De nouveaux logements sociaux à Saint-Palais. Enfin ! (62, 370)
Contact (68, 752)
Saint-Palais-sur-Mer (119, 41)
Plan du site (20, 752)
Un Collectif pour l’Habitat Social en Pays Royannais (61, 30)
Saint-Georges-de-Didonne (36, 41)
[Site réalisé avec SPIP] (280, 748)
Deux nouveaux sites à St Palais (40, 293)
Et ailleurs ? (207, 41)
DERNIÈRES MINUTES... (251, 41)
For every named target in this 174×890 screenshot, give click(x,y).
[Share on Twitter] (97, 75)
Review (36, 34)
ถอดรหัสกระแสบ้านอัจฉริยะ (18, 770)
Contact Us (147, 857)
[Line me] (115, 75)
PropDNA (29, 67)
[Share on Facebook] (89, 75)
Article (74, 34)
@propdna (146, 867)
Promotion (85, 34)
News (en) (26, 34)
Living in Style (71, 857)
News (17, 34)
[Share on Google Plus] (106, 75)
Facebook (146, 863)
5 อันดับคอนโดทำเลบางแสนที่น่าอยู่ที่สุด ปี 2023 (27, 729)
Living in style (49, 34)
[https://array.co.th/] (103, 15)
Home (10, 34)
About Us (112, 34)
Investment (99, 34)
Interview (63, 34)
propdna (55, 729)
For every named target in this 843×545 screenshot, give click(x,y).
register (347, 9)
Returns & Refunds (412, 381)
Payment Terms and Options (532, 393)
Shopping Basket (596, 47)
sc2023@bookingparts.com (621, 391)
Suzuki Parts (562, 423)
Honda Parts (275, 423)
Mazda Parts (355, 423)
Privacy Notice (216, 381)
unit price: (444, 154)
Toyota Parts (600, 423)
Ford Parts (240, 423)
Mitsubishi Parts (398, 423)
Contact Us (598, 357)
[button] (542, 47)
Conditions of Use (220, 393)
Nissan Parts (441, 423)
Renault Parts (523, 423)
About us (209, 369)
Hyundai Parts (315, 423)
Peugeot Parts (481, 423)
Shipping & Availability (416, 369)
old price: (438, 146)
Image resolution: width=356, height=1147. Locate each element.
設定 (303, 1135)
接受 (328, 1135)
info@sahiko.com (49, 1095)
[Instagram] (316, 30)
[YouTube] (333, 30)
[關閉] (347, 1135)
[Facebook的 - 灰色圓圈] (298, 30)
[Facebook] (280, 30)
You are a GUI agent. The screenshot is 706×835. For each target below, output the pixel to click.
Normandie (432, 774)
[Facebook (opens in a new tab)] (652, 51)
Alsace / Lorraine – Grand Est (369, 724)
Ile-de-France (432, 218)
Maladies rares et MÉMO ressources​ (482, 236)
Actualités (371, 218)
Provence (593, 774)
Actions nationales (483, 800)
========
* **Written instruction**:
Can you extract every row above and reproduce each one character for character?

* **Problem solution**:
De nouveaux logements sociaux à Saint-Palais. Enfin ! (62, 370)
Contact (68, 752)
Saint-Palais-sur-Mer (119, 41)
Plan du site (20, 752)
Un Collectif pour l’Habitat Social en Pays Royannais (61, 30)
Saint-Georges-de-Didonne (36, 41)
[Site réalisé avec SPIP] (280, 748)
Deux nouveaux sites à St Palais (40, 293)
Et ailleurs ? (207, 41)
DERNIÈRES MINUTES... (251, 41)
For every named target in this 174×890 screenshot, give click(x,y).
[Share on Twitter] (97, 75)
Review (36, 34)
ถอดรหัสกระแสบ้านอัจฉริยะ (18, 770)
Contact Us (147, 857)
[Line me] (115, 75)
PropDNA (29, 67)
[Share on Facebook] (89, 75)
Article (74, 34)
@propdna (146, 867)
Promotion (85, 34)
News (en) (26, 34)
Living in Style (71, 857)
News (17, 34)
[Share on Google Plus] (106, 75)
Facebook (146, 863)
5 อันดับคอนโดทำเลบางแสนที่น่าอยู่ที่สุด ปี 2023 (27, 729)
Living in style (49, 34)
[https://array.co.th/] (103, 15)
Home (10, 34)
About Us (112, 34)
Investment (99, 34)
Interview (63, 34)
propdna (55, 729)
For every named target in this 843×545 screenshot, give click(x,y).
register (347, 9)
Returns & Refunds (412, 381)
Payment Terms and Options (532, 393)
Shopping Basket (596, 47)
sc2023@bookingparts.com (621, 391)
Suzuki Parts (562, 423)
Honda Parts (275, 423)
Mazda Parts (355, 423)
Privacy Notice (216, 381)
unit price: (444, 154)
Toyota Parts (600, 423)
Ford Parts (240, 423)
Mitsubishi Parts (398, 423)
Contact Us (598, 357)
[button] (542, 47)
Conditions of Use (220, 393)
Nissan Parts (441, 423)
Renault Parts (523, 423)
About us (209, 369)
Hyundai Parts (315, 423)
Peugeot Parts (481, 423)
Shipping & Availability (416, 369)
old price: (438, 146)
Image resolution: width=356, height=1147. Locate each element.
設定 (303, 1135)
接受 (328, 1135)
info@sahiko.com (49, 1095)
[Instagram] (316, 30)
[YouTube] (333, 30)
[關閉] (347, 1135)
[Facebook的 - 灰色圓圈] (298, 30)
[Facebook] (280, 30)
You are a GUI agent. The screenshot is 706×835. For each target below, output the pixel to click.
Normandie (432, 774)
[Facebook (opens in a new tab)] (652, 51)
Alsace / Lorraine – Grand Est (369, 724)
Ile-de-France (432, 218)
Maladies rares et MÉMO ressources​ (482, 236)
Actualités (371, 218)
Provence (593, 774)
Actions nationales (483, 800)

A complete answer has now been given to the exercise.